-------- Extracted text --------

- Church: Catholic Church
- Archdiocese: Roman Catholic Archdiocese of Bertoua
- See: Diocese of Batouri
- Appointed: 25 April 2018
- Installed: 7 July 2018
- Predecessor: Faustin Ambassa Ndjodo (3 December 2009 - 22 October 2016)
- Successor: Incumbent

Orders
- Ordination: 13 April 1996
- Consecration: 7 July 2018 by Samuel Kleda
- Rank: Bishop

Personal details
- Born: Marcellin-Marie Ndabnyemb 2 June 1965 (age 61) Logbikoy, Diocese of Douala, Littoral Region, Cameroon

= Marcellin-Marie Ndabnyemb =

Cameroonian Catholic prelate (born 1965)

Marcellin-Marie Ndabnyemb (born 2 June 1965) is a Cameroonian Catholic prelate who serves as the bishop of the Roman Catholic Diocese of Batouri, in Cameroon since 25 April 2018. Before that, from 13 Apri 1996 until 25 April 2018, he served as a priest of the Roman Catholic Archdiocese of Douala, Cameroon. He was appointed bishop by Pope Francis. He was consecrated and installed at Batouri on 7 July 2018. The Principal Concecrator was Samuel Kleda, Archbishop of Douala.

-------- Data entries --------

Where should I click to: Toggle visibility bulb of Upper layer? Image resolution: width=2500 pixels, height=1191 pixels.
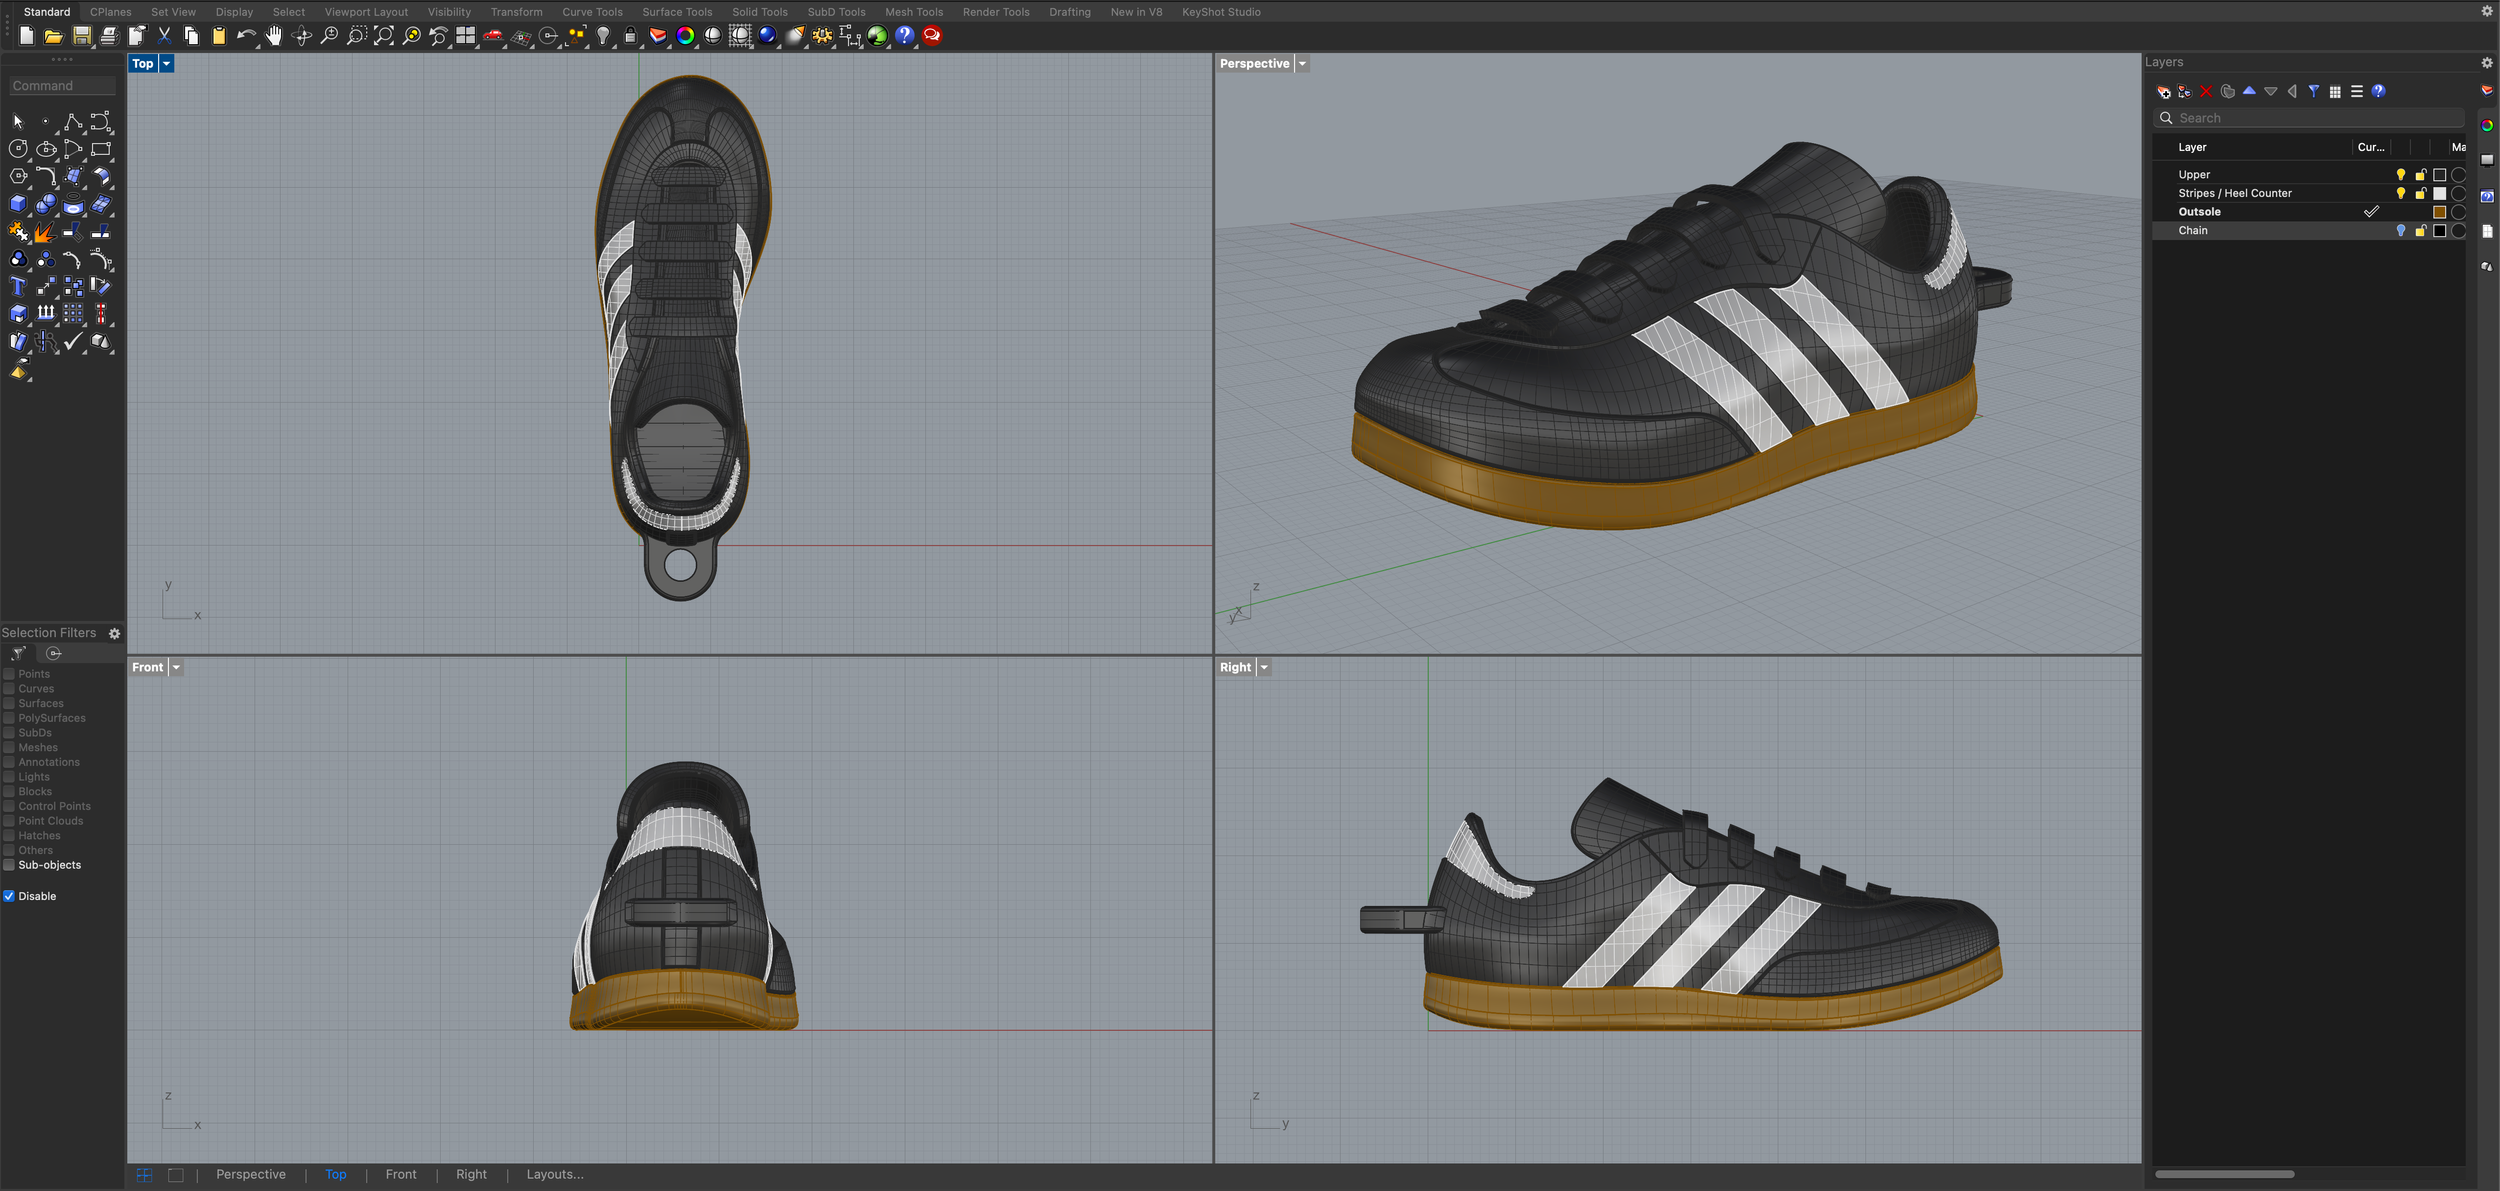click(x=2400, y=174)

--------
-------- Data entries --------

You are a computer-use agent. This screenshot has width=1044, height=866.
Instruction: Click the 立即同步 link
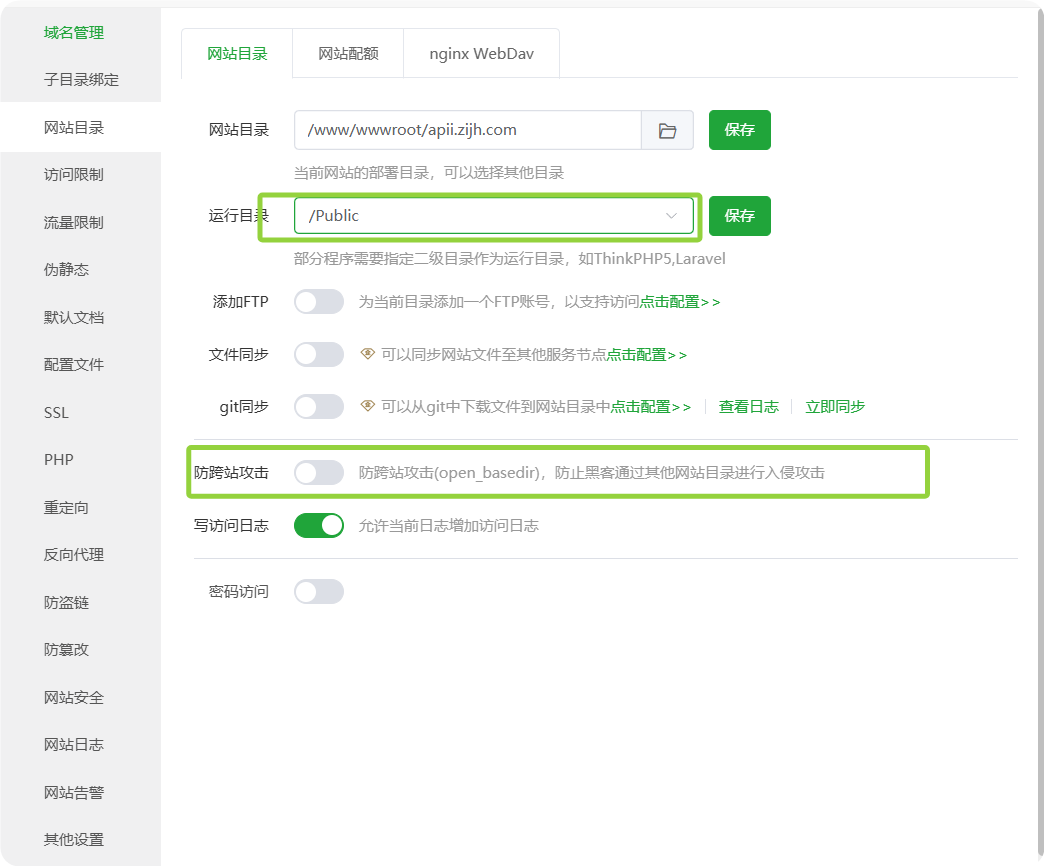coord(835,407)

--------
-------- Data entries --------

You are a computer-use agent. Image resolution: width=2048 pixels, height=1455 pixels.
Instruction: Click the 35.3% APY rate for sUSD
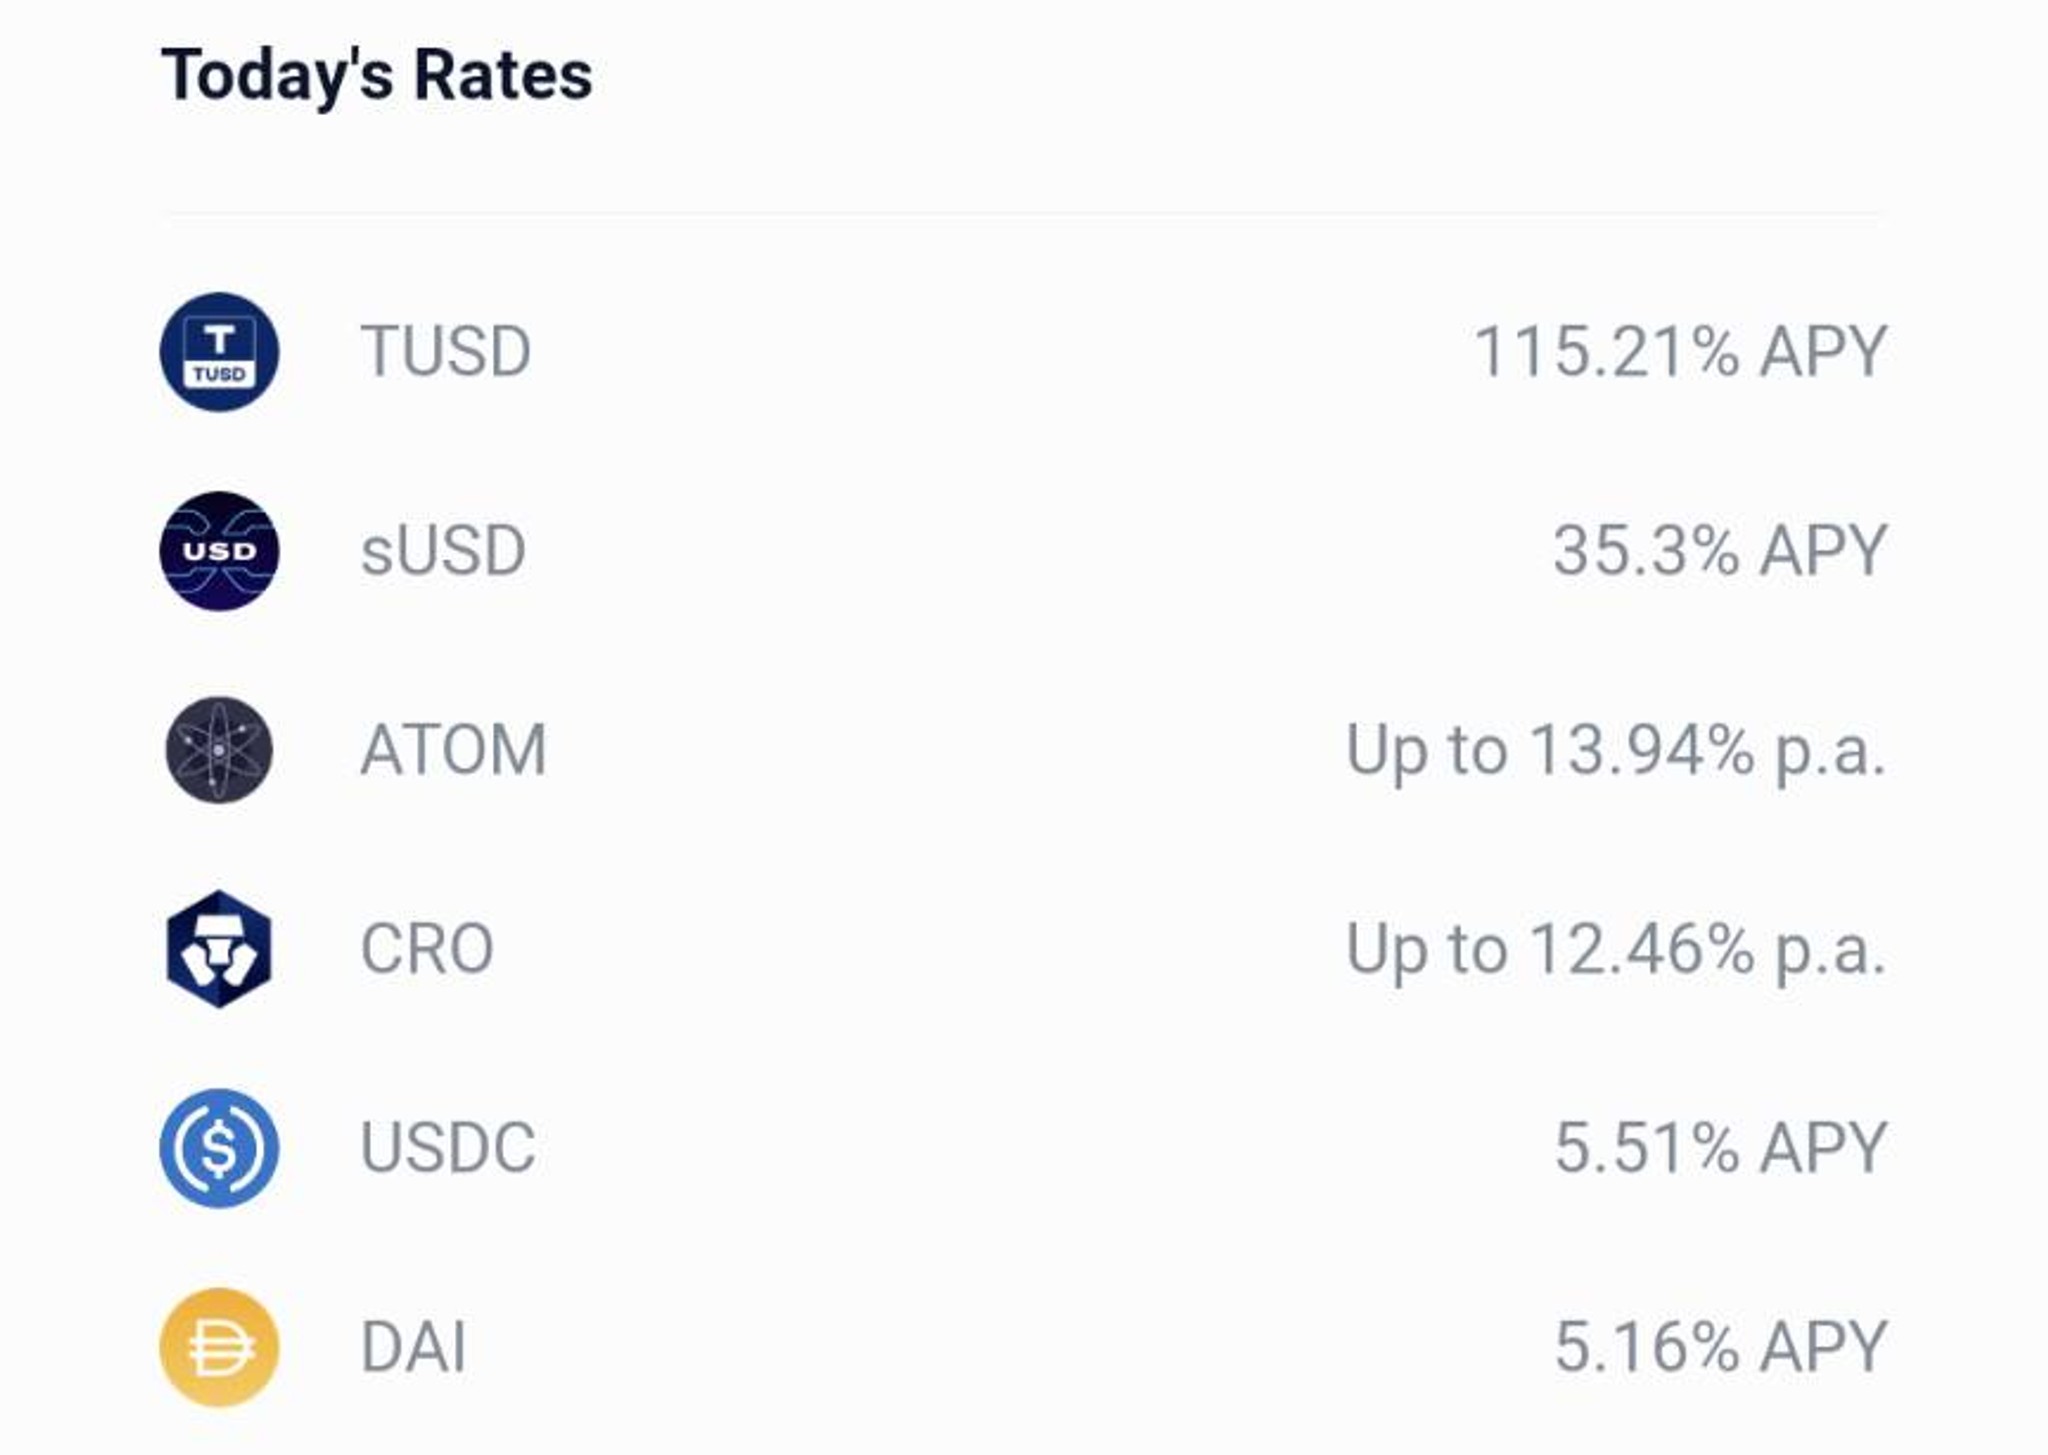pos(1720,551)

--------

§ **What to work on**
1. Repeat the passage of the Marcellin-Marie Ndabnyemb biography between "Marcellin-Marie Ndabnyemb (born" and "Archbishop of Douala.", inclusive.
2. In the records, reproduce the lines between the line holding "Where should I" and the line holding "click(x=2400, y=174)", inclusive. Omit the pictures.

§ **List of solutions**
1.
Marcellin-Marie Ndabnyemb (born 2 June 1965) is a Cameroonian Catholic prelate who serves as the bishop of the Roman Catholic Diocese of Batouri, in Cameroon since 25 April 2018. Before that, from 13 Apri 1996 until 25 April 2018, he served as a priest of the Roman Catholic Archdiocese of Douala, Cameroon. He was appointed bishop by Pope Francis. He was consecrated and installed at Batouri on 7 July 2018. The Principal Concecrator was Samuel Kleda, Archbishop of Douala.

2.
Where should I click to: Toggle visibility bulb of Upper layer? Image resolution: width=2500 pixels, height=1191 pixels.
click(x=2400, y=174)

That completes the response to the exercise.